范轶明显还是不信,凉飕飕道:“又不是拍电影,哪来的什么怪力乱神,说把我们送来就送来,困住就困住,送走就送走?”
“那你怎么解释我们忽然出现在这里?”汤语山问。
范轶陷入了沉默。
莫新巧赞同出声:“每个人的剧本上肯定有写是不是凶手,凶手主动承认,我们把答案填上去就好了。反正只是个游戏,现在游戏也玩好了。”
这话落下,每个人陆续开口,都说不是。
范轶正要不爽说话,汤语山率先出声:“也有一些本不会在凶手的本子上指明是凶手,我们报一下各自最后见死者的时间线吧。这个本死因简单,明确是坠楼身亡,没有其他致死伤,那问题肯定出在最后一个见他的人身上。我先说我的时间,我最后见他是下午五点,最后一节课下课,我们是同班同学,下课离开的时候在教室后门打了个招呼。”
莫新巧配合接上:“我也是下午五点,上课我坐在他后排。五点下课后我就没见过他了。”
申思杨简单从脑中提取相关信息。
他这个身份是死者的室友。
两人不同系。
申思杨计算机系,死者金融系。
因为两个系的男生宿舍正好满员多出他们,他和死者两人便被安排在一间单独的四人间宿舍里。
两人关系一般,属于偶然能说上话的点头之交。
平日里基本是各干各的,互不干扰。
申思杨第三个出声:“我是早上十点。早上开学典礼我看到他上台演讲,结束后我和他正好在礼堂外面碰见,简单打了个招呼。”

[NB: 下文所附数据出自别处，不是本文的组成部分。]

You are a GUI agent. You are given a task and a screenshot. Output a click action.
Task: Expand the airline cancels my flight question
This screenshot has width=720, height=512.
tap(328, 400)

范轶依旧是不耐烦的语气:“我的时间线早说清楚了啊,中午上课前,一点二十,我去找了他麻烦,因为我这个身份喜欢莫新巧那个身份嘛,所以我警告了他让他离莫新巧远点。”
四人各自说清楚时间线,仅剩下邓沛山一人。
邓沛山肉眼可见变得紧张起来:“我……我是傍晚五点半。我在食堂吃饭的时候碰到死者,因为之前我被班级里的几个恶霸欺负,正好被他看见,他顺手帮过我,所以我特地叫住他,跟他表示了感谢。”
他说完自己的时间线,又有些焦急地解释:“但是我的本上真的没有写我是凶手,而且我表达完感谢就走了,我没有去过天台。”
汤语山沉吟:“死者的死亡时间就是在5:30-6:00。”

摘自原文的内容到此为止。